Records from a dataset
--

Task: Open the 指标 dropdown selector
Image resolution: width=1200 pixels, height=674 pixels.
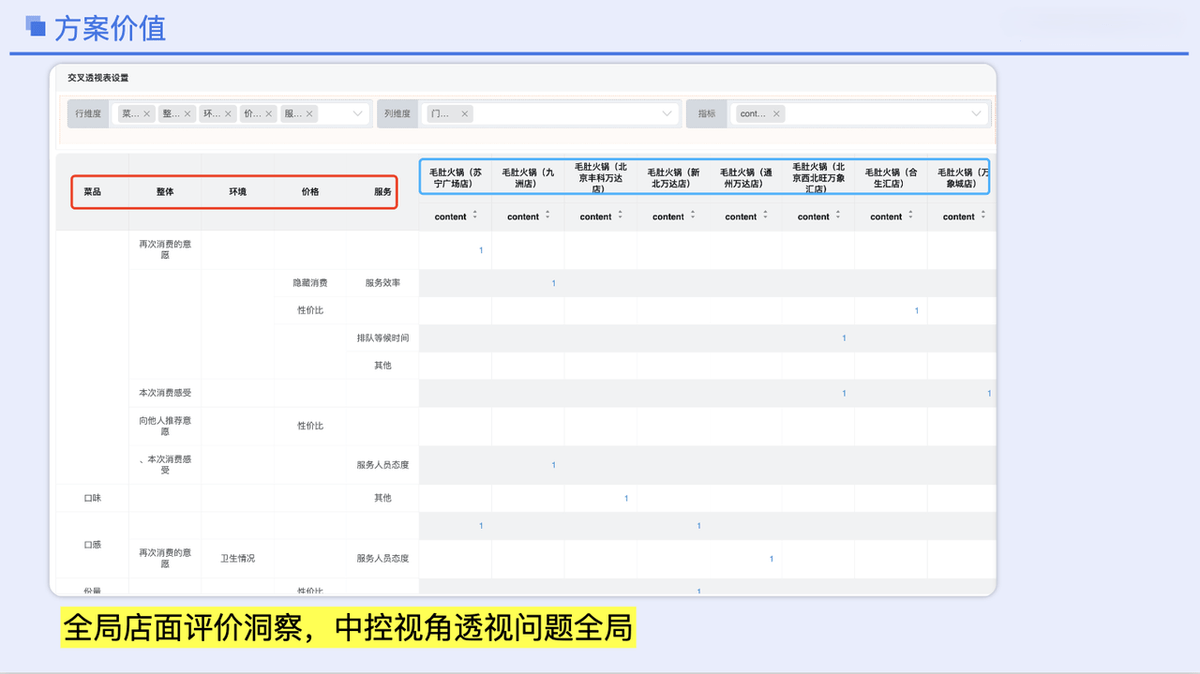Action: (x=975, y=113)
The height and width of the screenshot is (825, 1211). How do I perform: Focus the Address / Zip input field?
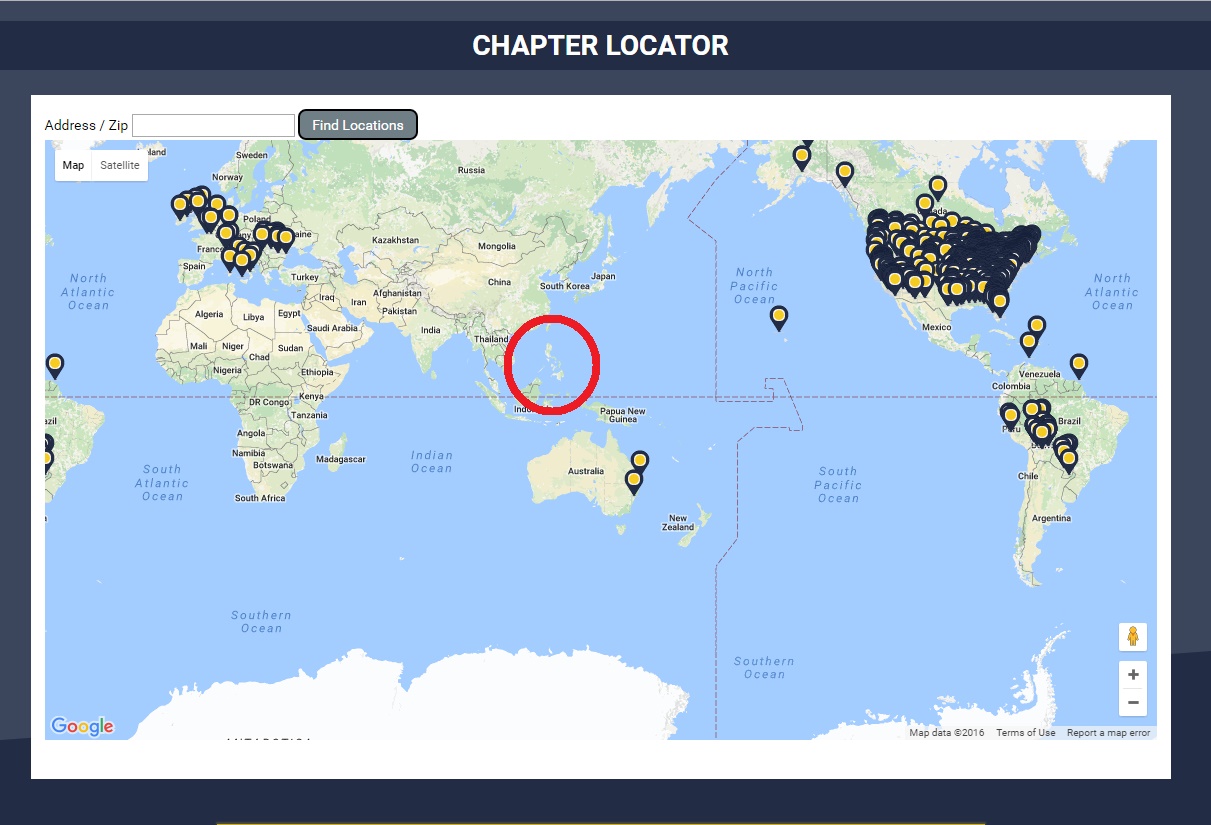tap(214, 125)
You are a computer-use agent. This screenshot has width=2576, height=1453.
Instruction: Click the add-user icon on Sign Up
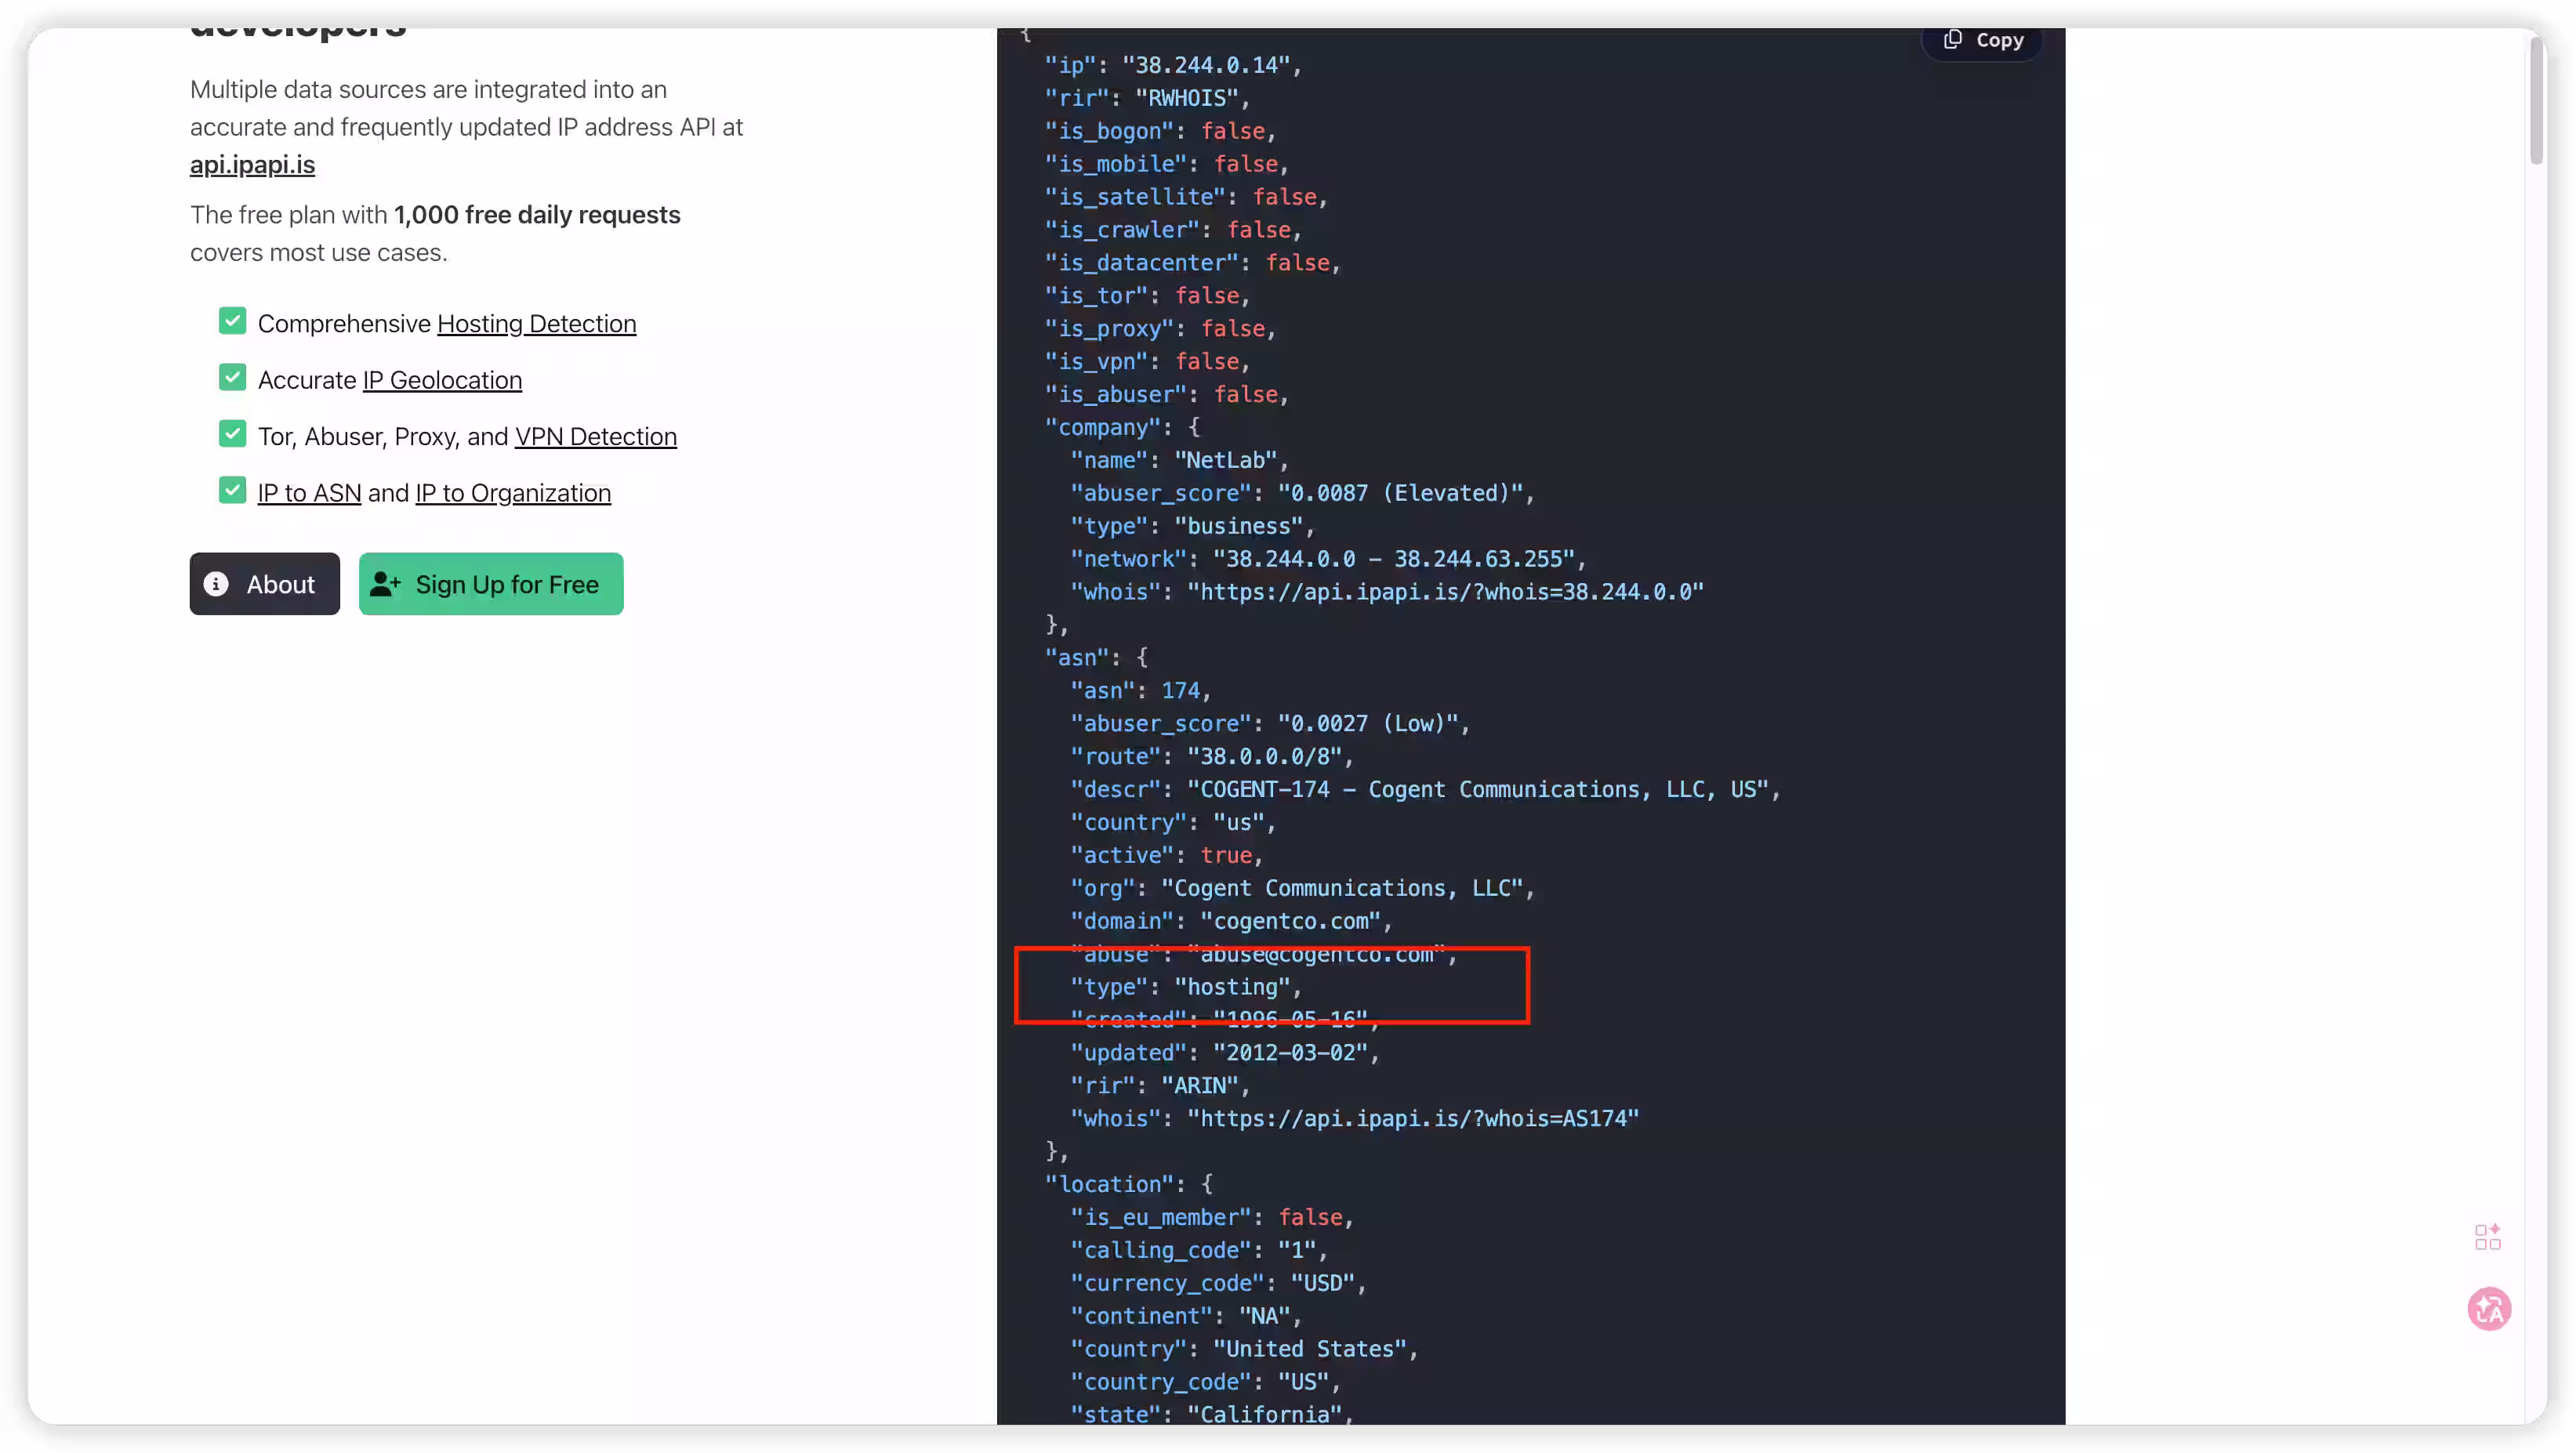click(385, 584)
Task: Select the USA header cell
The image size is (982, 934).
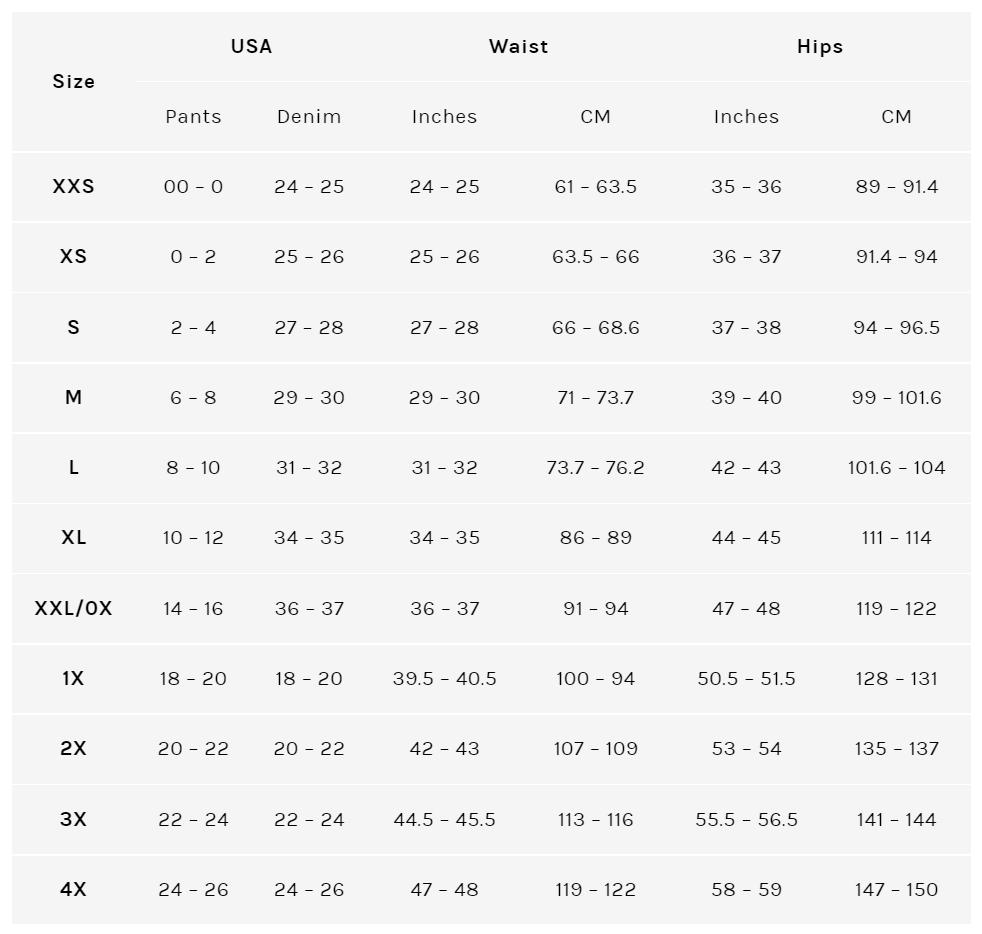Action: [x=251, y=47]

--

What this task involves
Rewrite the material from its first line through the line that contains "tap(214, 125)", putting "drop-down" in place of "dropdown" and leaving everything else unchanged. Leave the pictures out of your answer.

Finished answer
Task: Open the 指标 drop-down selector
Image resolution: width=1200 pixels, height=674 pixels.
Action: (x=975, y=113)
The height and width of the screenshot is (825, 1211). How do I perform: Focus the Address / Zip input field?
tap(214, 125)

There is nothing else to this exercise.